Rafting Oregon’s Illinois River IV 24-Apr-2021

We had gone all out yesterday to get within two, rapidless, miles of the take-out at Oak Flat. Which is also where the Illinois River Trail ends. So we got a somewhat leisurely start and were rowed on out. Momentum’s van and trailer arrived not too long after we did and it didn’t take long for the guides to get everything loaded. The bad news was that the Bear Camp Road was still closed and we’d have to return via Highway 199 – which added about two hours to our drive. The good news was that it was only pouring rain along the coast, not inland. Rebekah got dropped off in Grants Pass, us in Medford, and the rest continued on to Ashland. We were home by 6:00PM, just in time to keep our adorable new cat – Sofie – from trashing another ball of The LovedOne’s yarn stash. She is temporarily my cat when things like this happen. 🙄

Breakfast at Horse Sign Creek
Our campsite just above the creek
Horse Sign Creek
Looking down river from the beach at Horse Sign Creek
Just a little farther
The take-out at Oak Flat
Bringing a raft up
Almost loaded
It was comforting to look back and see that it was raining where we HAD been…

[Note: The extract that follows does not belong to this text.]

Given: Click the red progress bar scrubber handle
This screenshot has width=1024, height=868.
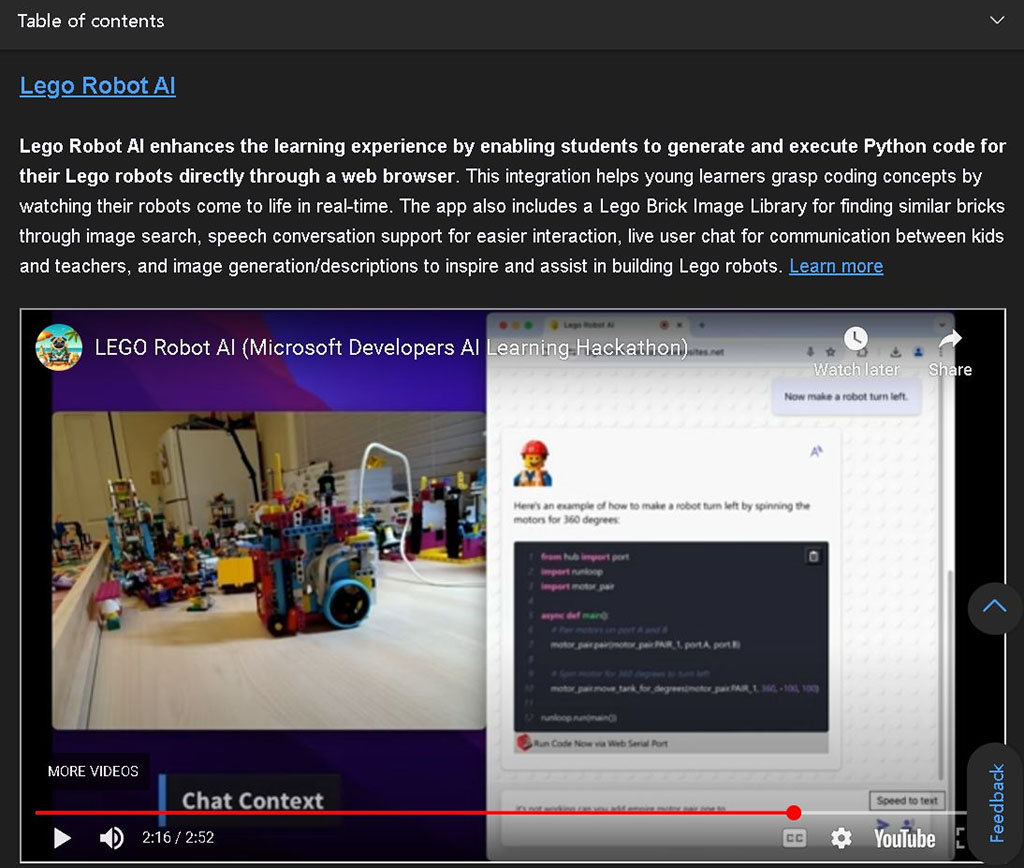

A highly technical river like the Illinois was a completely different experience from the ones we’d had on larger rivers like the Colorado, Snake, and Salmon. This smaller, but highly convoluted, water was more intense and exciting and intimate than bigger waters and it was a privilege to be able to experience it. Running the Green Wall would have been a plus but not doing so didn’t detract in the least from what was, for me at least, exactly the trip I’d anticipated. After hiking the trail, I wanted to see the Illinois up close and that’s exactly what happened. The scenery – although a little scorched – is wonderful. And the startlingly clear water, with its various undulating shades of greens and blues, is absolutely amazing. Despite the drought, the side creeks were running well and almost all were decorated with colorful pink Indian Rhubarb. A bald eagle also made an appearance. It also didn’t hurt that we were a small, experienced group on a river that we had all to ourselves. In sum, it was a truly magical trip.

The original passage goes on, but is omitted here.